Волк-Ветер опешил. Затоптался на месте. — «…А совам и филинам померещилось, что Серый Волчище растерянно переступал четырьмя лапами…»
— Которой же Царь-Девицей? — невинно обронил Волченько. Зверяница грустно сморщила носик:
— Не притворяйся! Будто не знаешь: одна у нас Несравненная. Ну, Волченько, милый, мне очень нужно! — стала упрашивать. — Это же не тебе, а мне за всё отвечать. Поможешь, дружочек?
Волк хмурился, не соглашался. Да разве откажешь подружке, когда тебя просят так ласково? Волк проворчал, передразнивая:
— «Волченько…», «милый…», «мне очень нужно…» А старшего волка в кого тогда обратить — в коня для Царь-Девицы?

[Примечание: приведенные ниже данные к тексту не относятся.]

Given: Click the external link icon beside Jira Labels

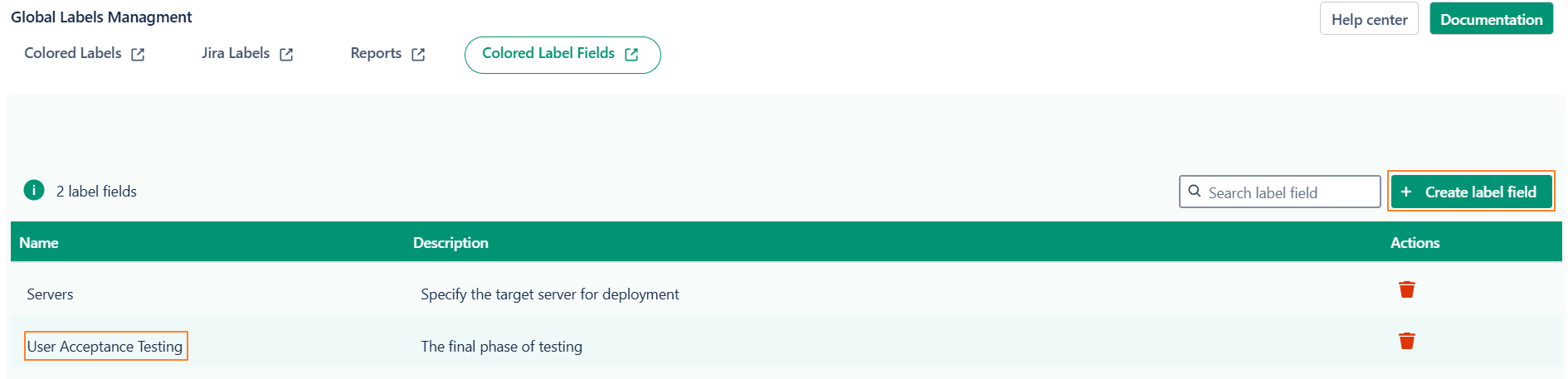Looking at the screenshot, I should 286,55.
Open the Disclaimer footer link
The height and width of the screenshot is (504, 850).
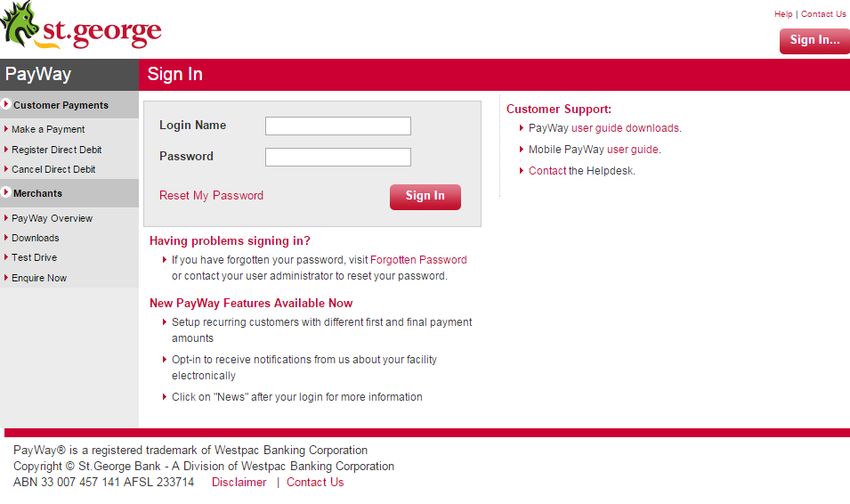(x=239, y=482)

Зверяница счастливо закивала.
На следующее утро счастливый царевич, так и не отошедший ещё от дурмана, увозил свою Невесту к отцу с матушкой. На сером, как волк, коне, он вёз Диву-Прею, вещую Красу Несравненную. А Ненаглядная Красота, полуобняв царевича, скалилась, обнажая зубы, и водила по сторонам ехидными шальными глазами. Ягая дева-полудница весело махала им вслед платочком.
«…Платочек в её руке оборачивался скатертью, а скатерть на дороге — непроглядным туманом, чтобы царевич к этому дому больше и следов не находил, как бы ни старался…
Теперь бы и самой Зверянице о дороге подумать. Где-то он теперь, Сокол её Ясный, Месяц её Светлый?…»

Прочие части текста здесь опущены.